Baseline characteristics were generally comparable across age groups; however, as is common among the elderly, a larger proportion of patients in the ≥85-year group exhibited poor prognostic factors and renal function at baseline versus the three younger groups.

While all age groups received similar 1 L and maintenance regimens, consistent with previous data, the elderly more commonly received doublet (versus triplet) regimens [7]. Differences in treatment strategies, however, did not significantly affect TTP among patients ≥65 years old; further, these data also support previous reports of similar treatment regimens being used across age groups and increased novel agent use in younger patients [4,5,6].

There are well-known limitations of real-world studies, such as patient registries, including patients not randomized to treatment, the lack of protocol-mandated specific treatments, scheduled clinic visits, and variations in treatment duration and intensity. As there were no scheduled clinic visits, disease-evaluation intervals may have varied between patients. This could affect the assessment of outcome measures (e.g., PFS) and limit comparisons of observational data with clinical trial results. To address these issues, as well as the potential for missing or erroneous data, the prospective nature of the Connect MM® Registry has the ability to query sites for more information on questionable data. Finally, there are barriers to enrollment of elderly patients, even on a nontherapeutic observational registry study, that may have precluded their participation. This may explain the relatively lower proportion of very elderly patients (≥85 years) in this analysis versus the SEER-Medicare database (4% versus 9%) [2], although this could also be explained by the inclusion of patients with smoldering myeloma or patients who deferred therapy in the SEER-Medicare database. Despite these limitations, the Connect MM® Registry allows examination of clinical outcomes in patients treated in a mostly community-based setting, which better reflects real-world populations and clinical practice versus clinical trials.

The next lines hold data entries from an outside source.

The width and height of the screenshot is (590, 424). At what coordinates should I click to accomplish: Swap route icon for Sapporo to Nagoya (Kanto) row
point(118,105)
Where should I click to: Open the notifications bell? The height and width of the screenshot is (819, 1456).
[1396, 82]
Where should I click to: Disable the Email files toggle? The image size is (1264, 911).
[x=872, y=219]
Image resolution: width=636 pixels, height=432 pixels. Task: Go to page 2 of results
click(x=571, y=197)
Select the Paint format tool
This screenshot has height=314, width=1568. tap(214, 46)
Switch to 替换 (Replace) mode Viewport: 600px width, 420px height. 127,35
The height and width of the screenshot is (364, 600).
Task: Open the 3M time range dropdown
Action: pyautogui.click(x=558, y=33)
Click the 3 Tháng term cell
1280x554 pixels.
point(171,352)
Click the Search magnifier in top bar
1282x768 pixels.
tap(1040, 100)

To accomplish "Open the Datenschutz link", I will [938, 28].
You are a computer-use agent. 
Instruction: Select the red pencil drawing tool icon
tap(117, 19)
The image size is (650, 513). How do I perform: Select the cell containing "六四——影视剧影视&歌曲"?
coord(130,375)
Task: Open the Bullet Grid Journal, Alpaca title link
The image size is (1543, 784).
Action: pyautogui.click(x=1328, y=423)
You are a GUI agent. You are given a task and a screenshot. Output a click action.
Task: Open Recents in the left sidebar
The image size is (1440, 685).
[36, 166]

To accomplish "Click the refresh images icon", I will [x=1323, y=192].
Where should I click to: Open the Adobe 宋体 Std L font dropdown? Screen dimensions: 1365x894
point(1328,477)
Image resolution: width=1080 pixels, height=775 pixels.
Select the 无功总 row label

In summary, the similar regimens and comparable TTP observed across age groups support active treatment, including the use of novel agents and aggressive supportive care for elderly symptomatic patients with MM to improve outcomes and reduce early mortality. To further assess this, barriers to clinical trial enrollment should be revisited, including eligibility criteria and physician, patient, and caregiver perceptions that may discourage trial participation. Additionally, clinical outcomes in elderly patients with NDMM should be further investigated to optimize therapy with novel agents in a manner that balances efficacy and quality of life through assessment of functional status, comorbidities, tolerability, individual therapeutic goals, and disease-related factors that are unique to this patient population.